_What to do_: Locate every line in the records below that holds the word "Radio" and return each one.

_Listed entries_:
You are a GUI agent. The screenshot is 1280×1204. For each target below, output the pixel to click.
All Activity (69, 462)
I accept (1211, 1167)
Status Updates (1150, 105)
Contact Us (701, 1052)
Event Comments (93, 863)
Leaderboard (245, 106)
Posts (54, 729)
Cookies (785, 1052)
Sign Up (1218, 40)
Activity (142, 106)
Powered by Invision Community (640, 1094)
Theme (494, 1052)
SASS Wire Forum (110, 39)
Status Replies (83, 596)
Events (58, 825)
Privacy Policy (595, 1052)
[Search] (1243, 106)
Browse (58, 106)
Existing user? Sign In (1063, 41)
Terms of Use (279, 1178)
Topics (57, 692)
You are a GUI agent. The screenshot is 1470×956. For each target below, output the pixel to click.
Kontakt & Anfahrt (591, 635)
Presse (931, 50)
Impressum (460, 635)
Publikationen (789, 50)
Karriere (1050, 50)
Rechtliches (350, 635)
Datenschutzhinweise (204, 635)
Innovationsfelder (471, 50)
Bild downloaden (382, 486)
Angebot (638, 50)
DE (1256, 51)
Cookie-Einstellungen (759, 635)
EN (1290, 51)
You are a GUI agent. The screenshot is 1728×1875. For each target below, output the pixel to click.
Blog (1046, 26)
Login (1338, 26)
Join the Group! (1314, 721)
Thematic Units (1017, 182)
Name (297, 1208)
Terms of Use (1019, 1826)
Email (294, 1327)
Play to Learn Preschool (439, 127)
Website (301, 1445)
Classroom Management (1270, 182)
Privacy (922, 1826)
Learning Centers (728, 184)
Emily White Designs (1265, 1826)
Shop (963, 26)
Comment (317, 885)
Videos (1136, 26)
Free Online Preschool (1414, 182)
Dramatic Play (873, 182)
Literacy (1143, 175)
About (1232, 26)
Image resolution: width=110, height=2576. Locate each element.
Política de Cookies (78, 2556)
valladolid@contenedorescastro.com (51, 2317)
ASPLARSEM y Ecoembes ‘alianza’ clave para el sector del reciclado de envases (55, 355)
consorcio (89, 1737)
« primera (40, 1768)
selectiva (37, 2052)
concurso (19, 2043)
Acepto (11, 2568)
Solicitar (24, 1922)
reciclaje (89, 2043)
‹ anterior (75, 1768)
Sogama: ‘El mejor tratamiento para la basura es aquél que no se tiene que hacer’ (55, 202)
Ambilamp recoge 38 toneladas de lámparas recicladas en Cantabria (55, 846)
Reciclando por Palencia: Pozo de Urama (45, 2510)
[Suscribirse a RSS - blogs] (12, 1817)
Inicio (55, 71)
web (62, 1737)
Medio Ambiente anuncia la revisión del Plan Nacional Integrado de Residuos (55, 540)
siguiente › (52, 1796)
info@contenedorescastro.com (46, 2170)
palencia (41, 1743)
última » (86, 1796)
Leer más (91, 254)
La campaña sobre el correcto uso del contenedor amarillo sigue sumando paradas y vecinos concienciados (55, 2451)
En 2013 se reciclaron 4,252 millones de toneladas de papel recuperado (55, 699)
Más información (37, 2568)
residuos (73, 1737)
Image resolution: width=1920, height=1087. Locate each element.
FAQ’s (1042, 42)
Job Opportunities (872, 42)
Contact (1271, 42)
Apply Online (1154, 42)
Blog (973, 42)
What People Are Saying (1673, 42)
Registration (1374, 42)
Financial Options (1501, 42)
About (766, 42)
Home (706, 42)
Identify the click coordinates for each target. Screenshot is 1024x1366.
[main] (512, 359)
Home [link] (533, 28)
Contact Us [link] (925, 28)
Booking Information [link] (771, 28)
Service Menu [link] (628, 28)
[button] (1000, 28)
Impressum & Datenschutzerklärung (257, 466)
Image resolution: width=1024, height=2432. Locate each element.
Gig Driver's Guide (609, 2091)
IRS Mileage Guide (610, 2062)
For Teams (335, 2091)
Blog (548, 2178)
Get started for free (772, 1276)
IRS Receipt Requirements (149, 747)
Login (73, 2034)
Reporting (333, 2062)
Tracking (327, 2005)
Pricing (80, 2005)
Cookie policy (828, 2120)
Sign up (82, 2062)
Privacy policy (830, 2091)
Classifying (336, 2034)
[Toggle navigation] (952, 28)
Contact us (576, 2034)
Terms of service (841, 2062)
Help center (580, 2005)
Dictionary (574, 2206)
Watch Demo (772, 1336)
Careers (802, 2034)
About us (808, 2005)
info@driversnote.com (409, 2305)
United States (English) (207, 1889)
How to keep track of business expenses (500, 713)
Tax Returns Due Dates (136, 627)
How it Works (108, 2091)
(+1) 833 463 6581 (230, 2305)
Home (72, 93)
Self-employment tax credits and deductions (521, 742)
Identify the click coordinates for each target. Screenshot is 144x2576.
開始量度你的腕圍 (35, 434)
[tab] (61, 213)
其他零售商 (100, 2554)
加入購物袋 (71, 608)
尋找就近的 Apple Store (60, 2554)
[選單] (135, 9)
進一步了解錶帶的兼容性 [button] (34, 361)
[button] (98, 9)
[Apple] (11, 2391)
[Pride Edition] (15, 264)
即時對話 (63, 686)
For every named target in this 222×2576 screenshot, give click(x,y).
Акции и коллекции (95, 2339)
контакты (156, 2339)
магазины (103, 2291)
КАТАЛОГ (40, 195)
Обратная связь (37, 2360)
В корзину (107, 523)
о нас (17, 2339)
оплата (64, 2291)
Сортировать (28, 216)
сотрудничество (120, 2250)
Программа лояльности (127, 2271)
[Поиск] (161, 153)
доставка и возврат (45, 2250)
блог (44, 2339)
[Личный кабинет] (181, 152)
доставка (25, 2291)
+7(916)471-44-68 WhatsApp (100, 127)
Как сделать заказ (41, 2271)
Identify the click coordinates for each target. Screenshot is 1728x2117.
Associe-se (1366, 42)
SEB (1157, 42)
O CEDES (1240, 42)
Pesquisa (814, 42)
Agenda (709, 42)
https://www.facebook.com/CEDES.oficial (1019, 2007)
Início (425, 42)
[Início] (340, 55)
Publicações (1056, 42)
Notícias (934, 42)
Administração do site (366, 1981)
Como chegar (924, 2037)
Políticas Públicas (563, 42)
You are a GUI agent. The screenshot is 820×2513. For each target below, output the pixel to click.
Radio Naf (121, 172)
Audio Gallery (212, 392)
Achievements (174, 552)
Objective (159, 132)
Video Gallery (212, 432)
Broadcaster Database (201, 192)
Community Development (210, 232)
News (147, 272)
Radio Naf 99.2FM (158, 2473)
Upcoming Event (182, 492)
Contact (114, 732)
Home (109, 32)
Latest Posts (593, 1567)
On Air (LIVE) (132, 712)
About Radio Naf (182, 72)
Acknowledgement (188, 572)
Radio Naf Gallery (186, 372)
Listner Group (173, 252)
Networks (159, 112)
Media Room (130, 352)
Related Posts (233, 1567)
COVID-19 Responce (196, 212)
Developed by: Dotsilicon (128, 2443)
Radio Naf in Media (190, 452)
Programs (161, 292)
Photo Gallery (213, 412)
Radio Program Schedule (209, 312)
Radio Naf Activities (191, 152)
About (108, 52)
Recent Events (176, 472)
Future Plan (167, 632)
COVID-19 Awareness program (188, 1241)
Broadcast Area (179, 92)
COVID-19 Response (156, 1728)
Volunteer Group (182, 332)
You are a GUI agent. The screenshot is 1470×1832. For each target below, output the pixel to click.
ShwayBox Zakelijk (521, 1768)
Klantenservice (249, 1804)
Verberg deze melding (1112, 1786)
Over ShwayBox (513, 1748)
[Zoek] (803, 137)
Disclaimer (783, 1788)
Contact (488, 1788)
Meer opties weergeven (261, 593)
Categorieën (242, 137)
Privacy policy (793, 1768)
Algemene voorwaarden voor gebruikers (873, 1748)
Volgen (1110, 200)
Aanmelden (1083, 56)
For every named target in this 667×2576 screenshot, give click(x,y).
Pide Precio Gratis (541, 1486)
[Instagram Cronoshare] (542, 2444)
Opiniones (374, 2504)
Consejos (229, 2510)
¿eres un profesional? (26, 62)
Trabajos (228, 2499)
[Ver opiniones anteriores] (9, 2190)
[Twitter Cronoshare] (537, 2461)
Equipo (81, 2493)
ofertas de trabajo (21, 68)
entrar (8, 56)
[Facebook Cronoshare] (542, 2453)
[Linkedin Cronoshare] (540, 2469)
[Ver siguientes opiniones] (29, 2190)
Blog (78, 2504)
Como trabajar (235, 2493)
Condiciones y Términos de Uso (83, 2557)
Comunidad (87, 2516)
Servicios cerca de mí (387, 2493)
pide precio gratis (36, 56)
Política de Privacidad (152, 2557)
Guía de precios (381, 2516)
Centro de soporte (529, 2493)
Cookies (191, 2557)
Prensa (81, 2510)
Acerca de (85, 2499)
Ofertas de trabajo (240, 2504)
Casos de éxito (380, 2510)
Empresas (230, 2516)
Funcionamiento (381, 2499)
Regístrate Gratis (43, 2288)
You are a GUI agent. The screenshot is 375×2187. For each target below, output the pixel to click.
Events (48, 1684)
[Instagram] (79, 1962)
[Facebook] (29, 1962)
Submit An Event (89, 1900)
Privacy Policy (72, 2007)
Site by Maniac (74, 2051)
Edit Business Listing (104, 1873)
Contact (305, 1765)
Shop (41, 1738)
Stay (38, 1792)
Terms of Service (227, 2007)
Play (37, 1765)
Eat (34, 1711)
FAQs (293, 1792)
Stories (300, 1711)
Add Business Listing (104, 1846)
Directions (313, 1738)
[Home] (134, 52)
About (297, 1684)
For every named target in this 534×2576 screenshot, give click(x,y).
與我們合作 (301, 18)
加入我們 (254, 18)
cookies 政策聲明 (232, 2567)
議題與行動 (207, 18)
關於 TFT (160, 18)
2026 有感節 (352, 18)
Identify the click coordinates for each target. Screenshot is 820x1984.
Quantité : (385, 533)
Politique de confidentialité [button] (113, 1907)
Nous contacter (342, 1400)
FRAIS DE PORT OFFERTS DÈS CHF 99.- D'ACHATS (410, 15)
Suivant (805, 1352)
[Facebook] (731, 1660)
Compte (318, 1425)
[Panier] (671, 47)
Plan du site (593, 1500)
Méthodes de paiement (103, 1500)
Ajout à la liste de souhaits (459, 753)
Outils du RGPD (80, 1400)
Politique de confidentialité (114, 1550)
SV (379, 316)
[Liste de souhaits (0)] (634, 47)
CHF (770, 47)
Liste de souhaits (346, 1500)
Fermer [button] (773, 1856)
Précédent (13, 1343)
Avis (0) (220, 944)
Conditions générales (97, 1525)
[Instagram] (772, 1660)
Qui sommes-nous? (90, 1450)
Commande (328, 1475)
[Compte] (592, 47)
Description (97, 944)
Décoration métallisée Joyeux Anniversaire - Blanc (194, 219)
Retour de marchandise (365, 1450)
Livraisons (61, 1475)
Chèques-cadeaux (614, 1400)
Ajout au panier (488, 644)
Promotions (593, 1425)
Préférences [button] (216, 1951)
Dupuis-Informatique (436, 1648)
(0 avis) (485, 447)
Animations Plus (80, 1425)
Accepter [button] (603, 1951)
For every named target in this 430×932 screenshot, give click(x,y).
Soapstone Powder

_Solution to this problem_:
Radio Naf (121, 172)
Radio Naf 99.2FM (158, 2473)
About Radio Naf (182, 72)
Radio Naf Gallery (186, 372)
Radio Naf in Media (190, 452)
Radio Program Schedule (209, 312)
Radio Naf Activities (191, 152)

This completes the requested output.